**Given request A**
In the entries, from the line containing "Where should I click to: Ask" through the line containing "click(x=1862, y=467)", substitute "menu bar" for every "toolbar" and reproduce those lines with everything else unchanged.
**Given request B**
Write what comes next in the essay on shooting penned animals, picking up after its final sentence.

**Selected extract**
===============

So I knowingly injected myself into the debate about shooting penned animals a couple of weeks ago. To that extent, I have no one to blame but myself for the fact that I spent the last hour responding to Mr. Albert Rasch again. Below is that response:

I’ll start by saying that I have no financial interest of any kind to any type of penned animal shooting operation. I’d hope that anyone else who comments here will make clear if they have the same unbiased starting point.

In a piece by Field and Stream a couple of years back they interviewed an elk guide who had led hunters into the Selway-Bitterroot Wilderness. Seeking a more regular income stream he took a job at Big Velvet Game Ranch in Montana. Here’s the quote from that piece:

What disturbed him most, though, was the contrast between real elk hunting and what was being fabricated at the ranch. “If the clients told me that they wanted it to be like a real hunt, the first day I’d drive them around a part where there were no elk, and we’d walk downhill along the ridges awhile. Then the next day, we’d drive up and get one.” Their primary interest lay in what the animals would score on the Boone and Crockett scale, says Butler. “The experience just doesn’t mean anything to them.”

This is the essence of my point. Killing an animal that is artificially restrained isn’t hunting. Maybe it seems like hunting, particularly to someone who doesn’t know any better, but it’s not. Attending fantasy camp doesn’t make you a major leaguer, and it’s only providing a distant approximation of the major league experience.

But perhaps there’s a better analogy. After all, besides some 50 year olds with tired legs, no one takes those guys seriously. But let’s say, hypothetically, that I want to run a marathon. I’m going to get the T-shirt, the 26.2 sticker, the whole nine yards. But there’s a problem… I work full time and spend a great deal of my free time hunting and fishing.  So I can’t really train to run the marathon. I figure I’ll just get someone else to drive me 22 of the miles and I’ll run the last 4 and trot across the finish line with a great time. Should anyone question me I’ll just point out that I did run 4 miles and “We runners need to stick together”. I’ll probably also point out that, “Running a marathon is what you make of it”. Then I’d go around telling everyone I completed a marathon.

But we all know what would happen don’t we? No one would take me seriously. It’s absurd. Runners would be appalled at the mockery I made of their sport. I’d skipped all the commitment and skill and cheapened what they dedicate themselves to and take very seriously. Perhaps more important, if I was taken seriously I would be showing young runners that cutting corners is no problem as long as you reach the desired result.

But there’s a reason that this discussion is more important than my hypothetical marathon. Unlike marathons, people and organizations are actively trying to destroy hunting. They look for every window they can find to make inroads with public opinion. So be honest with yourself, what could possibly be more damaging to the reputation of real hunters than this? From the same Field and Stream piece:

Doug Schleis, publisher of Wild Idaho News, wants the ranches outlawed. “The essence of elk hunting in our state is the experience of wild country and the effort it takes to hunt an elk,” he says. “Of 17 shooter-bull operations in Idaho, only six are bigger than 450 acres. We have one as small as 10 acres, one at 25 acres, one at 60 acres. The hunting public here doesn’t want this place to become like Texas.”

===============

**Provided records**

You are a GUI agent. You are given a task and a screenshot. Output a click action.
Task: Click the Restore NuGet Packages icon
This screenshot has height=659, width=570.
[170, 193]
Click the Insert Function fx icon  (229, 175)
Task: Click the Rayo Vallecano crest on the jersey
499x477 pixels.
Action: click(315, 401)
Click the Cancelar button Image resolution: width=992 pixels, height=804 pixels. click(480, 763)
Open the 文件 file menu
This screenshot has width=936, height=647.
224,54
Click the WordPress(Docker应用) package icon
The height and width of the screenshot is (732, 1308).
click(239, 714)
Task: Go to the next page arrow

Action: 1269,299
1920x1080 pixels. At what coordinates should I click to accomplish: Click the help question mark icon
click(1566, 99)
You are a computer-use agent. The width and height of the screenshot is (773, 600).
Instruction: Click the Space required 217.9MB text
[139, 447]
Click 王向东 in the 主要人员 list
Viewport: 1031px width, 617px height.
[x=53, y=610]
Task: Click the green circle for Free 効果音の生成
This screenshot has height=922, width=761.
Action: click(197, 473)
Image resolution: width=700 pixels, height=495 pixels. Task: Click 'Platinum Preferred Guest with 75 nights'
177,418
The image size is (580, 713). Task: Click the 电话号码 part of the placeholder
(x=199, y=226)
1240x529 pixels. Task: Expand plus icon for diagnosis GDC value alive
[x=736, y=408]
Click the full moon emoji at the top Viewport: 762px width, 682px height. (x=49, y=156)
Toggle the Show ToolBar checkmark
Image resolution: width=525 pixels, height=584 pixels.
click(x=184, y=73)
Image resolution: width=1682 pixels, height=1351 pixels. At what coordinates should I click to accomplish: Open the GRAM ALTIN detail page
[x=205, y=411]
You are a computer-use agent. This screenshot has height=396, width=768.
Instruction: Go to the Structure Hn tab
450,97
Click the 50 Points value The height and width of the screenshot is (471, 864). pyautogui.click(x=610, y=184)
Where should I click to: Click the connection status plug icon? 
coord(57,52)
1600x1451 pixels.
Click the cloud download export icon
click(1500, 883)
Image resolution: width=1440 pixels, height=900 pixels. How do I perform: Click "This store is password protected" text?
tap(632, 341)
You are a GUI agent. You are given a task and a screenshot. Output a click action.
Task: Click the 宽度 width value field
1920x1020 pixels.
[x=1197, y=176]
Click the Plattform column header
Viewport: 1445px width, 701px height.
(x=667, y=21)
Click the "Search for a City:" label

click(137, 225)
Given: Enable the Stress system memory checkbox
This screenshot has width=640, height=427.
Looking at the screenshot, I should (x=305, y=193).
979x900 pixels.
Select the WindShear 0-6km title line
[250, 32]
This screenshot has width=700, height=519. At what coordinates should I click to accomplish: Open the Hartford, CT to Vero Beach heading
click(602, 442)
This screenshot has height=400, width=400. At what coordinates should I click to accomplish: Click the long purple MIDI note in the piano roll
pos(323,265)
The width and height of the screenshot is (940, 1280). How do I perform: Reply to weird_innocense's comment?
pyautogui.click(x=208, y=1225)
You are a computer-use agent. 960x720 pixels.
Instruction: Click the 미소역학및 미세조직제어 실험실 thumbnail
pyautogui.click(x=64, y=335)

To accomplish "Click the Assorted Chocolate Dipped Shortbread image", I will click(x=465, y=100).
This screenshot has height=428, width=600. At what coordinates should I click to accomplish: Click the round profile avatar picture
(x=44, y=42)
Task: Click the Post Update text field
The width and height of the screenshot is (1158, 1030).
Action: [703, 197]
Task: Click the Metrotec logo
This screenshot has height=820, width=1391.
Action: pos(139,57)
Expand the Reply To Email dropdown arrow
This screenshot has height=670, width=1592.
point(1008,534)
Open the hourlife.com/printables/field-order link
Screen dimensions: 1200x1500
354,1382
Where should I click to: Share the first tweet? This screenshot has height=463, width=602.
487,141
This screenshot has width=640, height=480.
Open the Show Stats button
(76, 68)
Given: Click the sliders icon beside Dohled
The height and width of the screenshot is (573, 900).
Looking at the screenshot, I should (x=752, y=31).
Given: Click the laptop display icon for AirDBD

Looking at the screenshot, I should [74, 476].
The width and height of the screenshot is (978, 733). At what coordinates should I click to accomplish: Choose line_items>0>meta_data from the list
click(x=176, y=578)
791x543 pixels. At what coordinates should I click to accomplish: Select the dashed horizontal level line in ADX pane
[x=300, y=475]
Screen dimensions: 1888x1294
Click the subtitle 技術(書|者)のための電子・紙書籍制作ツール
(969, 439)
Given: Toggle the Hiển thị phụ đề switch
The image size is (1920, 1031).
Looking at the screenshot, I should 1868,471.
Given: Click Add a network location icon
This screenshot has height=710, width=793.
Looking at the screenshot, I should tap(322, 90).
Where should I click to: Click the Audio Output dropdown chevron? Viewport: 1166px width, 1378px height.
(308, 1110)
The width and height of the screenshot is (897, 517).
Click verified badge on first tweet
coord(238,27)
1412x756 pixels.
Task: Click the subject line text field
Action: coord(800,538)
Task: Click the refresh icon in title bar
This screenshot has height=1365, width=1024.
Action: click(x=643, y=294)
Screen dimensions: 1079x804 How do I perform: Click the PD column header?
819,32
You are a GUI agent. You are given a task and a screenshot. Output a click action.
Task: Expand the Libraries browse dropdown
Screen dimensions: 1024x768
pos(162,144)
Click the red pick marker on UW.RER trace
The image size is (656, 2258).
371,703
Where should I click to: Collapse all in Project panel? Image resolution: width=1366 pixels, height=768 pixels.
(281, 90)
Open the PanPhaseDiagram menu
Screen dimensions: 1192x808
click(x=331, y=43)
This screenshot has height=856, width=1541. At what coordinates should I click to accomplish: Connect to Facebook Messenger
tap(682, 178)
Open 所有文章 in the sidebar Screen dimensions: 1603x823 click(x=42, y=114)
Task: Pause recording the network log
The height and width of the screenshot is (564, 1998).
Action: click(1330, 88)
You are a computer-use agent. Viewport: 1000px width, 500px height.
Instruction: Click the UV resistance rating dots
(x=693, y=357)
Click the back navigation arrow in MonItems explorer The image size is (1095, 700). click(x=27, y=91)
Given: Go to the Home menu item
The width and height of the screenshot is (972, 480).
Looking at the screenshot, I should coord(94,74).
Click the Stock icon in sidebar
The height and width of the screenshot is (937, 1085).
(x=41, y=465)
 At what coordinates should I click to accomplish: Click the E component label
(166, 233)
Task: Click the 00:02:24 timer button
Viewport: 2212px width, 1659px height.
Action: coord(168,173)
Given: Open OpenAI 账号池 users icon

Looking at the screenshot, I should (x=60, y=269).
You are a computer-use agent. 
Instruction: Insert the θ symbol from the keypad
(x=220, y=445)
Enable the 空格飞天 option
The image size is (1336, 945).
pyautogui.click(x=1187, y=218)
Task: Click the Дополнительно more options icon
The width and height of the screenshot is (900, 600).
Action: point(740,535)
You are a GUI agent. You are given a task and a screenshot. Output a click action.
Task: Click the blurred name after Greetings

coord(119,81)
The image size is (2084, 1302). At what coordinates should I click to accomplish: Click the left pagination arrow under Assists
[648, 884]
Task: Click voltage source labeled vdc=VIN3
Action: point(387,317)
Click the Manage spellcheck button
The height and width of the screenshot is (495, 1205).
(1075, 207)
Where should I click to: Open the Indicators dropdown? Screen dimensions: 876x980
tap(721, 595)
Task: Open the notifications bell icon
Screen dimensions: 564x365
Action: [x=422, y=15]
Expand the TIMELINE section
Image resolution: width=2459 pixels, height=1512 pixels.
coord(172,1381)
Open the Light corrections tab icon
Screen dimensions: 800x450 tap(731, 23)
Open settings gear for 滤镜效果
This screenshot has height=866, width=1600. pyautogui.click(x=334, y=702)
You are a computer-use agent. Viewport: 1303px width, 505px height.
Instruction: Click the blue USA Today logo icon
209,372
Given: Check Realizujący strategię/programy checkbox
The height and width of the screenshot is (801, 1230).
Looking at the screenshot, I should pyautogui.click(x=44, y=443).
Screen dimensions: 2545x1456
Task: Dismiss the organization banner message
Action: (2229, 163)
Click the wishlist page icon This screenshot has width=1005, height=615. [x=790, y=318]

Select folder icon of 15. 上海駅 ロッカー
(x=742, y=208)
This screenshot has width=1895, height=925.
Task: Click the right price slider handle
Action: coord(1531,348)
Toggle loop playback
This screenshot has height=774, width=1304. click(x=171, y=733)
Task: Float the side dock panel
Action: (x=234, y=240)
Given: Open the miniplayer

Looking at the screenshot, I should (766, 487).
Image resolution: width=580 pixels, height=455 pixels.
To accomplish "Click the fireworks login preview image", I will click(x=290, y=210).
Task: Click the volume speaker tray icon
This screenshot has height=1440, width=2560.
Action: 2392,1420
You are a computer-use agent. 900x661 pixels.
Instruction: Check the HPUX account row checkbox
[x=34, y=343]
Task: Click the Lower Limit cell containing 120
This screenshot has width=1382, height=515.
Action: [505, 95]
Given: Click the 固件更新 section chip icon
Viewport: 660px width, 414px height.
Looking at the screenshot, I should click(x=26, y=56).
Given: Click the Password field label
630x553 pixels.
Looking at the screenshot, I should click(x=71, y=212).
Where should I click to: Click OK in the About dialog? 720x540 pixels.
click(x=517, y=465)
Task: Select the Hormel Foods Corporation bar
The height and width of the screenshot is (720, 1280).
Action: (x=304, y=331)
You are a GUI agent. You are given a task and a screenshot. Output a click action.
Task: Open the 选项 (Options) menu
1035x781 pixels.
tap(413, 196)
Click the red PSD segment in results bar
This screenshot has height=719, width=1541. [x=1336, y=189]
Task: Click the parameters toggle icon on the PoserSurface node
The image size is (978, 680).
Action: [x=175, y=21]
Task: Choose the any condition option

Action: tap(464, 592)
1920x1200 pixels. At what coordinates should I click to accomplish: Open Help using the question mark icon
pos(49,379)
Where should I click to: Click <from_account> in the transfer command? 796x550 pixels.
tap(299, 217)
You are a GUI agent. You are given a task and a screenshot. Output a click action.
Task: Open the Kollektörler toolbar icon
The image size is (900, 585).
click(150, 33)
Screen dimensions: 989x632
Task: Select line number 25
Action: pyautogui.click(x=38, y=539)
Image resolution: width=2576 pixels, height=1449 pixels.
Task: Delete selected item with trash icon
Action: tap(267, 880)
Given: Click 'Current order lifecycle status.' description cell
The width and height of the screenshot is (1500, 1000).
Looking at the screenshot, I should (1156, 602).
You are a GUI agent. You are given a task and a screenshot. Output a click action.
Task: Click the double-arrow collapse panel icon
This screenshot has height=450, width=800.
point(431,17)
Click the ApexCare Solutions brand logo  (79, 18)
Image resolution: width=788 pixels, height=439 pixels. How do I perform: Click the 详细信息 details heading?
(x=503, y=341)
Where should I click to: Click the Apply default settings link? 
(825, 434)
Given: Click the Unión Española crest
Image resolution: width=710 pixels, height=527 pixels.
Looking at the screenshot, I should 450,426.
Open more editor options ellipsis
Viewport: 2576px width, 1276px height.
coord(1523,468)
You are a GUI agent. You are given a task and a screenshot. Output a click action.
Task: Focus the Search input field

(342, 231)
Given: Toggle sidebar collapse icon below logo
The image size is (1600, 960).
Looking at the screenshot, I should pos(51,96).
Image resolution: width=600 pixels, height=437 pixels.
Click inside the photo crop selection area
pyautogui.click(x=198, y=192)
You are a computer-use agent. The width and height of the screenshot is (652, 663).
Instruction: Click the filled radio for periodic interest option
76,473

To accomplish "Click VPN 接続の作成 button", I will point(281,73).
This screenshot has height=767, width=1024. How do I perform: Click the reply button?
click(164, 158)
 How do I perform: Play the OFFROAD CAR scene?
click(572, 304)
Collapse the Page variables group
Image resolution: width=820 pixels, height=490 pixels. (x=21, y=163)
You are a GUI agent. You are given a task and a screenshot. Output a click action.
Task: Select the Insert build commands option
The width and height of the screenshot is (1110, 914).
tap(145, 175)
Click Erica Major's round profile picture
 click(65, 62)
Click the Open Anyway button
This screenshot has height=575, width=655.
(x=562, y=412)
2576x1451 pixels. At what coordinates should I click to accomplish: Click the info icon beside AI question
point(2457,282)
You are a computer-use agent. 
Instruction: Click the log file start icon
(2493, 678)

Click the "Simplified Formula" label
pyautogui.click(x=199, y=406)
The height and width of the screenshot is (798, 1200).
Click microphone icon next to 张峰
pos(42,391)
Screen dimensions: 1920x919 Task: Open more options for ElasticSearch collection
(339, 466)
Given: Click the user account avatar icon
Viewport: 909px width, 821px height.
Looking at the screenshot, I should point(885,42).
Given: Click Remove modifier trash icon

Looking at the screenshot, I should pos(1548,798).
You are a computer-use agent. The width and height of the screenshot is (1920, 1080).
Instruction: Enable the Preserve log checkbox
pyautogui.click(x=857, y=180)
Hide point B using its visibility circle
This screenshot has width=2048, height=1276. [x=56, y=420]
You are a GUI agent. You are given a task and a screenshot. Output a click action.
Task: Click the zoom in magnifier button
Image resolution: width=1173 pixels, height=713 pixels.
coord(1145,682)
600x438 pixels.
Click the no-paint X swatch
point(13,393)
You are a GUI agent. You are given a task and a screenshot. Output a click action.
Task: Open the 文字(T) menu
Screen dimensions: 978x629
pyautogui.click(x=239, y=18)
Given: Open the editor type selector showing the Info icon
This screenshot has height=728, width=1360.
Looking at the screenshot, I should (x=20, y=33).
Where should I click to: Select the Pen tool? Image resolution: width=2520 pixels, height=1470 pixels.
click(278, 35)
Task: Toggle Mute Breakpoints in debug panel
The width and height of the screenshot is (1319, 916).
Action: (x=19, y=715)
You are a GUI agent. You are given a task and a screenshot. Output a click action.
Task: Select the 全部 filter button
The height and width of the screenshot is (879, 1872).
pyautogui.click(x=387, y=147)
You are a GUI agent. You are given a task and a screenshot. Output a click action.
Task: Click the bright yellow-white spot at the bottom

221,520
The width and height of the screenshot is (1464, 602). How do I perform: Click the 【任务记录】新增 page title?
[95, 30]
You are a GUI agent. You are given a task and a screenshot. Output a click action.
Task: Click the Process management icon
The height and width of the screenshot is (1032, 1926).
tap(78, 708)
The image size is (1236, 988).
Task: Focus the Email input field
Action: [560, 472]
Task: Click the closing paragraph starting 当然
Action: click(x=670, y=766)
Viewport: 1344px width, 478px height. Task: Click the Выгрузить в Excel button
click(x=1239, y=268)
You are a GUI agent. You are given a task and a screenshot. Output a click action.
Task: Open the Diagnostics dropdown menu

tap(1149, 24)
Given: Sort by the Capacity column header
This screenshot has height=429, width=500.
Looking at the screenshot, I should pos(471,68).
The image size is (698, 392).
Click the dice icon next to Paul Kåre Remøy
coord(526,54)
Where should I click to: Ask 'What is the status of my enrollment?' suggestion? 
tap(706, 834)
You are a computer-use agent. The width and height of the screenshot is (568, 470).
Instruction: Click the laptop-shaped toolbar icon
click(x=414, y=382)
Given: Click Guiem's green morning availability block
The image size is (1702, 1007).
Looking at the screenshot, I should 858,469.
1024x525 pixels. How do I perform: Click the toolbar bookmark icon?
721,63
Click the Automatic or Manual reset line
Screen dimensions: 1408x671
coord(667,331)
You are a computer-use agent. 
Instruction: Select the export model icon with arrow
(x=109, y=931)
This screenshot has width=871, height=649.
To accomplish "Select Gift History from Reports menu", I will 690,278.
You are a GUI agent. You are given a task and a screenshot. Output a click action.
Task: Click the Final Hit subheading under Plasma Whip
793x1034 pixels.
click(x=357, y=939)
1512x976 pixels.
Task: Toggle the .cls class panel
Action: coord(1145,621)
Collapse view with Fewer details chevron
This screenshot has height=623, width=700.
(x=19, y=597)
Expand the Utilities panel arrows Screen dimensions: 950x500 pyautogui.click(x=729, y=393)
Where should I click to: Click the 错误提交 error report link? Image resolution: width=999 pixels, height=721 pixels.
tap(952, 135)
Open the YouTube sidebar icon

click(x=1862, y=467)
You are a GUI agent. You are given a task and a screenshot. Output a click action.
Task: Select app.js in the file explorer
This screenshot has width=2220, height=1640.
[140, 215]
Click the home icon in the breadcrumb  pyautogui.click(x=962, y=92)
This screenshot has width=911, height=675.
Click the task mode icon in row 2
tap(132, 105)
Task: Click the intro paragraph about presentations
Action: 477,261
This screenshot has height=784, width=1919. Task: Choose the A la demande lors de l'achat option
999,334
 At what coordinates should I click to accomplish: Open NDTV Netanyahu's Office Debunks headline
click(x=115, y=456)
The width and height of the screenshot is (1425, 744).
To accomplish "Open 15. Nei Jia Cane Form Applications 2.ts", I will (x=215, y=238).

===============

**Exercise answer A**
Where should I click to: Ask 'What is the status of my enrollment?' suggestion? 
tap(706, 834)
You are a computer-use agent. The width and height of the screenshot is (568, 470).
Instruction: Click the laptop-shaped menu bar icon
click(x=414, y=382)
Given: Click Guiem's green morning availability block
The image size is (1702, 1007).
Looking at the screenshot, I should 858,469.
1024x525 pixels. How do I perform: Click the menu bar bookmark icon?
721,63
Click the Automatic or Manual reset line
Screen dimensions: 1408x671
coord(667,331)
You are a computer-use agent. 
Instruction: Select the export model icon with arrow
(x=109, y=931)
This screenshot has width=871, height=649.
To accomplish "Select Gift History from Reports menu", I will 690,278.
You are a GUI agent. You are given a task and a screenshot. Output a click action.
Task: Click the Final Hit subheading under Plasma Whip
793x1034 pixels.
click(x=357, y=939)
1512x976 pixels.
Task: Toggle the .cls class panel
Action: coord(1145,621)
Collapse view with Fewer details chevron
This screenshot has height=623, width=700.
(x=19, y=597)
Expand the Utilities panel arrows Screen dimensions: 950x500 pyautogui.click(x=729, y=393)
Where should I click to: Click the 错误提交 error report link? Image resolution: width=999 pixels, height=721 pixels.
tap(952, 135)
Open the YouTube sidebar icon

click(x=1862, y=467)

**Exercise answer B**
If the public really understood that people were shooting elk in a 10 acre pen (and it IS a pen if it’s 10 acres) do you think they’d support that activity? Seriously think about this. We are not guaranteed the right to hunt in this country. It is subject to the will of the people, and 95% of those people are non-hunters (stat from this month’s SCI newspaper).

Mr Rasch objected to my characterization of his thesis as, “If it’s killing it’s hunting.” He thought my example of hanging pound puppies was ridiculous. It was. It was supposed to be. The point was that I could pick an example that someone might claim is hunting, but it’s obviously not. The importance is that now we’ve acknowledged that just because someone claims it’s hunting doesn’t make it true. Or, to put it slightly differently, hunting may not be simply what you make of it. So if we agree that some killing isn’t hunting, then it’s just a matter of where you draw the line. We may all disagree on where that line is, and it’s no doubt a difficult question to answer. But there is a bright line answer available to us: killing an animal that cannot escape your boundary is where I draw that line.

I don’t expect this discussion to change anyone’s mind. It won’t change Mr. Rasch’s, and it probably won’t change mine. Several of those who commented did so without even reading my piece, so I think it’s safe to assume that they’re not looking to challenge their own beliefs. So be it. I told Mr. Rasch that I would engage in this discussion only so that someone would lodge an objection on the behalf of real hunters in favor of real hunting, at least as I see it. A wavering reader should understand that the readership at The Rasch Outdoor Chronicles do not present the only viewpoint available to sportsmen. I would even make the claim that they don’t represent the opinion of a majority of hunters.

So I’ve posted why I don’t think shooting confined animals is hunting. In a perfect world I wouldn’t care though. Frankly, if you want to go out to the south 40 and shoot a Herford and call it hunting, what do I care? Well I care because I want to protect real hunting and the image it invokes in people. I want my kids to have the freedom to hunt like I do. Free animals, wild country, – the way it should always be.